Jupiter Community Votes Overwhelmingly to Slash Net JUP Releases to Zero
Coin Newsweek – February 22, 2026 – The Jupiter decentralized exchange community has spoken decisively, approving a landmark proposal to reduce the net release of future JUP tokens to zero. The vote, which officially concluded today, saw 75% of participants supporting the measure, marking a significant shift in the platform’s tokenomics strategy.
The approved proposal, first reported earlier this month, aims to fundamentally restructure JUP’s emission schedule to create a more sustainable token economy. By reducing net releases to zero in the foreseeable future, the community seeks to address concerns about supply-side pressure while maintaining the protocol’s long-term growth trajectory.
Key Measures Included in the Proposal:
1. Jupuary Airdrop Postponement
The proposal calls for postponing the planned Jupuary airdrop event, a significant departure from the original roadmap. In a move designed to preserve community trust, 700 million tokens that would have been distributed will instead be returned to the community cold wallet multisignature address. Importantly, the original airdrop snapshot will be retained, ensuring that eligible participants remain entitled to future distributions once the program resumes.
2. Team Token Release Suspension
Token releases allocated to the Jupiter team will be temporarily suspended. Should the protocol face liquidity requirements that would typically be covered by these team allocations, Jupiter’s balance sheet will directly absorb those needs, insulating the circulating supply from additional selling pressure.
3. Mercurial Token Acceleration and Hedging
In a more complex component of the proposal, the unlocking schedule for Mercurial tokens will be accelerated. To neutralize the potential market impact of this acceleration, Jupiter will simultaneously purchase an equivalent amount of $JUP, effectively hedging any selling pressure that might arise from the Mercurial token unlocks.
The 75% approval rate reflects strong community consensus around the need for tokenomics adjustment. Jupiter, a leading decentralized exchange on Solana, has built a reputation for community-driven governance, and this vote represents one of the most consequential decisions in the protocol’s history.
For JUP holders, the proposal’s passage eliminates a significant source of uncertainty. Future token releases had been a topic of intense discussion within the community, with concerns that scheduled unlocks could create persistent downward pressure on price. By reducing net releases to zero, the protocol effectively freezes supply expansion, allowing demand dynamics to play a more decisive role in price discovery.
The decision to retain the airdrop snapshot while postponing distribution demonstrates a nuanced approach to community relations. Rather than canceling the airdrop entirely, which could have alienated supporters, the proposal preserves future claims while addressing immediate supply concerns.
Suspending team token releases further aligns incentives, signaling that those closest to the project are sharing in the supply-side discipline being implemented across the ecosystem. The provision for balance sheet coverage of liquidity needs ensures that protocol operations won’t be hampered by the suspension.
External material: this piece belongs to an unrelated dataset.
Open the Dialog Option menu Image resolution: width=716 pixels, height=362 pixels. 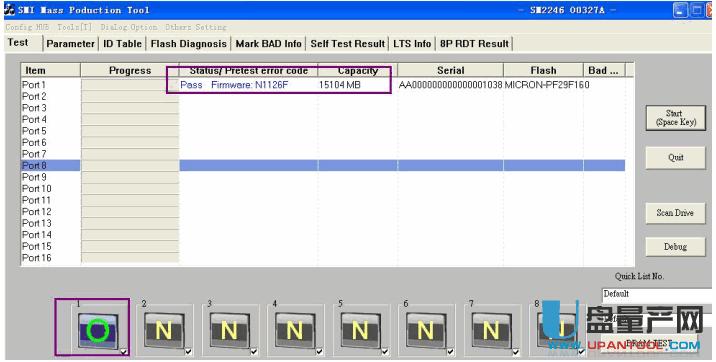click(129, 27)
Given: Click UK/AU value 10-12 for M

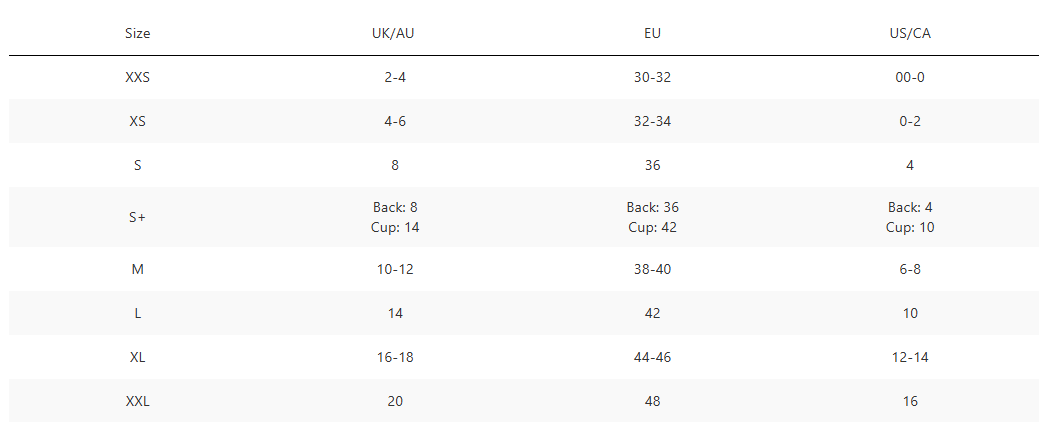Looking at the screenshot, I should pos(394,269).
The Mercurial token component addresses a potential source of sell pressure from an earlier project integration. By accelerating unlocks while simultaneously purchasing equivalent JUP, Jupiter aims to neutralize any market impact while resolving the token schedule efficiently.
Market reaction to the proposal’s passage will be closely watched by JUP holders and the broader Solana DeFi community. If successful, this approach to tokenomics management could serve as a template for other protocols grappling with similar supply-side challenges.
The Jupiter team has not yet announced a timeline for implementing the various components of the proposal, but with the vote now concluded, attention turns to execution.